**DESCRIPTION OF THE TASK:** Copy each line that contains the string "will", taking them from the material.
=== Begin Enclosure ===
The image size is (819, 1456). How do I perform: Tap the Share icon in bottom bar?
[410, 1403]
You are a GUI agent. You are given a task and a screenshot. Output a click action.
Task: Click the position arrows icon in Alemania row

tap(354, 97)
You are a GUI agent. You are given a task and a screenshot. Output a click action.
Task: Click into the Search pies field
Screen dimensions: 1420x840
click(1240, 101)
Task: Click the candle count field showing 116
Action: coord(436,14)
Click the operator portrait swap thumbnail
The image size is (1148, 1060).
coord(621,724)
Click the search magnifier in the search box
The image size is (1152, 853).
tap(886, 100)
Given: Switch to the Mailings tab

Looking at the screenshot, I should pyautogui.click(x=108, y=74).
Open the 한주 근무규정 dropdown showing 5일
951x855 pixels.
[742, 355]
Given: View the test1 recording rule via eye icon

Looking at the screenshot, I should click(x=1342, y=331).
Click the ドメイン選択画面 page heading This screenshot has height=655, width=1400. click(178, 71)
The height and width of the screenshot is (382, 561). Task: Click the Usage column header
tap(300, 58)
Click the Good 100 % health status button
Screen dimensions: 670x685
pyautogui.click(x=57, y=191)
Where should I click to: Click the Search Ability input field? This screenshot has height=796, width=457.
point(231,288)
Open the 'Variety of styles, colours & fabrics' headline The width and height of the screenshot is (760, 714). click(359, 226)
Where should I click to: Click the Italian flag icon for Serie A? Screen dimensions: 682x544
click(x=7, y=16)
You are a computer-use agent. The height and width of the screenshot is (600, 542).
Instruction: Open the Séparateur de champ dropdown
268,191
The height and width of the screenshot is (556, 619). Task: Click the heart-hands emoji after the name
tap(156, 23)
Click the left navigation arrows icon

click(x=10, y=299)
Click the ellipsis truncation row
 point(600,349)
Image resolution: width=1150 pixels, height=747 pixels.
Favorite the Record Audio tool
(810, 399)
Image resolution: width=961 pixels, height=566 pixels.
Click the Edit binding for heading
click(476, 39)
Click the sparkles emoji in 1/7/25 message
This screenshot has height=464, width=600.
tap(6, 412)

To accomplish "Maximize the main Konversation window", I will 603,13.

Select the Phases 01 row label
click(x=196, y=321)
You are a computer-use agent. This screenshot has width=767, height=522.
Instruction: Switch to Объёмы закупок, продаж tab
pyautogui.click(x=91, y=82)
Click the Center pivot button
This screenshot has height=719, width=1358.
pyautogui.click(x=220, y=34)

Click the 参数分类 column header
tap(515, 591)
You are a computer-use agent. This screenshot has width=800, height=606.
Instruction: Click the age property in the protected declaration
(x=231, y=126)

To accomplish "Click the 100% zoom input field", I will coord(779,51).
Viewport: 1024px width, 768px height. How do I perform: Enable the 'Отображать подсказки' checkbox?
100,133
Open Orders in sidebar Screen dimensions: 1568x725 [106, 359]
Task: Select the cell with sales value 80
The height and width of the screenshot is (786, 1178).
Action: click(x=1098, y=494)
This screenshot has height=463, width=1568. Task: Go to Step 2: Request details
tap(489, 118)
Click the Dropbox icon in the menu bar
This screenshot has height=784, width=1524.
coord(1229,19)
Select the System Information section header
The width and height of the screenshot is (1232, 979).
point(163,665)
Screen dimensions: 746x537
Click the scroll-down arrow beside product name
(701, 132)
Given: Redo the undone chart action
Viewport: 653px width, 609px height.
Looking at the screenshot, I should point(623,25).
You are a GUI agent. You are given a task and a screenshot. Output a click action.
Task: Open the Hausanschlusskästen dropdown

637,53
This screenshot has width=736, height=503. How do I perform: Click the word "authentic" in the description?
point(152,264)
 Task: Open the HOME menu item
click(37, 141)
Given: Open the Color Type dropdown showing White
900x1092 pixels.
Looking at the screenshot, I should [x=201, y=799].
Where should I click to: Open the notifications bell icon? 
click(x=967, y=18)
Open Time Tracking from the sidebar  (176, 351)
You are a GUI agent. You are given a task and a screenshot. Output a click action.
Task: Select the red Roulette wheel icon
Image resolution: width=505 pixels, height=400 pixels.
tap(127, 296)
=== End Enclosure ===
**TASK OUTPUT:**
To accomplish "Maximize the main Konversation window", I will 603,13.
To accomplish "Click the 100% zoom input field", I will coord(779,51).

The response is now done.